(Dataset items)

⟨

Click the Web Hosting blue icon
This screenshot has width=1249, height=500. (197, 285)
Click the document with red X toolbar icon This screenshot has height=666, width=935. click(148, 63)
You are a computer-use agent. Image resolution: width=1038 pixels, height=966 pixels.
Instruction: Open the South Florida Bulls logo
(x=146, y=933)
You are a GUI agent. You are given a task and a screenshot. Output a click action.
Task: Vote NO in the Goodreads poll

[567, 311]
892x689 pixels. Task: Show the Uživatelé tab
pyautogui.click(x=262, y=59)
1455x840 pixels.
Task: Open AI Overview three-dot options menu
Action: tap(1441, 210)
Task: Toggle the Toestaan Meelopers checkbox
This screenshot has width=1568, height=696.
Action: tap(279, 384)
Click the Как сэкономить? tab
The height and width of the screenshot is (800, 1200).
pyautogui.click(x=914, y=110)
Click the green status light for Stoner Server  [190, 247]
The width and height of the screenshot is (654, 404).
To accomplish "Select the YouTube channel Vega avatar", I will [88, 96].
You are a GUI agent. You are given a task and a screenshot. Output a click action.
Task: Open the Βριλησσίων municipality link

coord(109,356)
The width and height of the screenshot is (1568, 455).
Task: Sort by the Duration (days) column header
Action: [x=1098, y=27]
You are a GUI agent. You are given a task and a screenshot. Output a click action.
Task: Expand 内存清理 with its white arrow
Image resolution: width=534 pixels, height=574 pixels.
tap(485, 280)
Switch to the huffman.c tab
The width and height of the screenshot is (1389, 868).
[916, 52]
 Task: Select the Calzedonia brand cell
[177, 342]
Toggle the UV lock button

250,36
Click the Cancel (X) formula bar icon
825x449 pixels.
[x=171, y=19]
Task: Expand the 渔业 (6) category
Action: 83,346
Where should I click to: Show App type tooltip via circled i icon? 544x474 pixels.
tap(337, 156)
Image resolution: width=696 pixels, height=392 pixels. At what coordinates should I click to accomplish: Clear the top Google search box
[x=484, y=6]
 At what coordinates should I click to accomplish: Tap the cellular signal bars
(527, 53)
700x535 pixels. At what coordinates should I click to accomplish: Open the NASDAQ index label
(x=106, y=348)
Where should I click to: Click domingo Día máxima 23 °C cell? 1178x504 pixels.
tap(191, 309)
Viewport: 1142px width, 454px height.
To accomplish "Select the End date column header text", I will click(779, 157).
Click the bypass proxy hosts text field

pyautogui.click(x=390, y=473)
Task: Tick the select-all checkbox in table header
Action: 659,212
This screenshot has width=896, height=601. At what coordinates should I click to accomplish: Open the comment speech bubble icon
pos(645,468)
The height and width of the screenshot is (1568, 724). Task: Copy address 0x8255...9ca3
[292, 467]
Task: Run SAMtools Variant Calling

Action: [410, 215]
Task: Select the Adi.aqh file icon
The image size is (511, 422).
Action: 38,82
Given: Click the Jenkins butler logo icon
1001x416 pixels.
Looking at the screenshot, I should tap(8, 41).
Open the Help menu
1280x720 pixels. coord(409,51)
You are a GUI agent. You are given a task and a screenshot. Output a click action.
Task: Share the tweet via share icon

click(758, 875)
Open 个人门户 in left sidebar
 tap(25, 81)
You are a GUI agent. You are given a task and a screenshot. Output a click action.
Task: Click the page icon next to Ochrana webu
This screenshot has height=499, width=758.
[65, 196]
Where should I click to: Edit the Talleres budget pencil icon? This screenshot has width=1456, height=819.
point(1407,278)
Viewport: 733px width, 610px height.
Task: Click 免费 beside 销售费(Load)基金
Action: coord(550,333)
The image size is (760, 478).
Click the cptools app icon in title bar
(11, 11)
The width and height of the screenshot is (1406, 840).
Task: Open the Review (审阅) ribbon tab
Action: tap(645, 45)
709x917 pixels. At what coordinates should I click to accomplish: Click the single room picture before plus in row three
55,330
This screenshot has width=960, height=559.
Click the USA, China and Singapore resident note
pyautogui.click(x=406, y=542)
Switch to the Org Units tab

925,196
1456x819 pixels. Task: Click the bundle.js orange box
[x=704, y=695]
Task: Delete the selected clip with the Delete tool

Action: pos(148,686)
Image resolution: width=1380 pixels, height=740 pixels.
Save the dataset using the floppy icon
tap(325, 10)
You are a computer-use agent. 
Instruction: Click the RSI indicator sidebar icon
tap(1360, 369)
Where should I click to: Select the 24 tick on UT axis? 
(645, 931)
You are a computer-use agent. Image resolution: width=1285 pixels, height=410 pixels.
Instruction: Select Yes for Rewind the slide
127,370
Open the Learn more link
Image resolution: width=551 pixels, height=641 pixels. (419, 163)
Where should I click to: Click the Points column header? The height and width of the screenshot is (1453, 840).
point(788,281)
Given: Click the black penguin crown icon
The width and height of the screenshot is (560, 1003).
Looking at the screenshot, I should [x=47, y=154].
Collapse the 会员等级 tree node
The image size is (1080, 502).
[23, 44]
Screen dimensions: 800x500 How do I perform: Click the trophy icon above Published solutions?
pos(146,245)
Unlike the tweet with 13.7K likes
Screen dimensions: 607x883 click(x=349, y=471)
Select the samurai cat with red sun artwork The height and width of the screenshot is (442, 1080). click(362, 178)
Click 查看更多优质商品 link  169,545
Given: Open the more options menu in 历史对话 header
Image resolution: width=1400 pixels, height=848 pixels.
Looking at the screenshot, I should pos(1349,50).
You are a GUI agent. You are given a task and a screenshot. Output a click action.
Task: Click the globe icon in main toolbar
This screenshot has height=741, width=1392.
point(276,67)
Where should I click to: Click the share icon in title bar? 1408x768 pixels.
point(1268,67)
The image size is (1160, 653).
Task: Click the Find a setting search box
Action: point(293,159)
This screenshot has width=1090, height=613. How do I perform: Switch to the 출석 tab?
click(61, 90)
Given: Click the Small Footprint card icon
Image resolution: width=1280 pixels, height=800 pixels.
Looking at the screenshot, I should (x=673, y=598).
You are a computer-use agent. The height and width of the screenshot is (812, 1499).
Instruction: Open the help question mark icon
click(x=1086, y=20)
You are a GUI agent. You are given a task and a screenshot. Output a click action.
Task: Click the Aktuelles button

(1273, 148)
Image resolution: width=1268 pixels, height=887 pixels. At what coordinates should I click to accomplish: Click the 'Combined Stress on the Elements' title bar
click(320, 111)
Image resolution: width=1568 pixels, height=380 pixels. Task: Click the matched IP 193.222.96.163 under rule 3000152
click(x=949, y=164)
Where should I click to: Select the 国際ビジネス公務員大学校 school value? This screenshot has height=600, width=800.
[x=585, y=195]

⟩

• **WHAT IS BEING ASKED**
Convert the listing into a JSON list of strings, starting with its first line and going on through the line with "will [88, 96].". Give one string per line and leave out blank lines.

• **RESPONSE**
[
  "Click the Web Hosting blue icon",
  "This screenshot has width=1249, height=500. (197, 285)",
  "Click the document with red X toolbar icon This screenshot has height=666, width=935. click(148, 63)",
  "You are a computer-use agent. Image resolution: width=1038 pixels, height=966 pixels.",
  "Instruction: Open the South Florida Bulls logo",
  "(x=146, y=933)",
  "You are a GUI agent. You are given a task and a screenshot. Output a click action.",
  "Task: Vote NO in the Goodreads poll",
  "[567, 311]",
  "892x689 pixels. Task: Show the Uživatelé tab",
  "pyautogui.click(x=262, y=59)",
  "1455x840 pixels.",
  "Task: Open AI Overview three-dot options menu",
  "Action: tap(1441, 210)",
  "Task: Toggle the Toestaan Meelopers checkbox",
  "This screenshot has width=1568, height=696.",
  "Action: tap(279, 384)",
  "Click the Как сэкономить? tab",
  "The height and width of the screenshot is (800, 1200).",
  "pyautogui.click(x=914, y=110)",
  "Click the green status light for Stoner Server  [190, 247]",
  "The width and height of the screenshot is (654, 404).",
  "To accomplish \"Select the YouTube channel Vega avatar\", I will [88, 96]."
]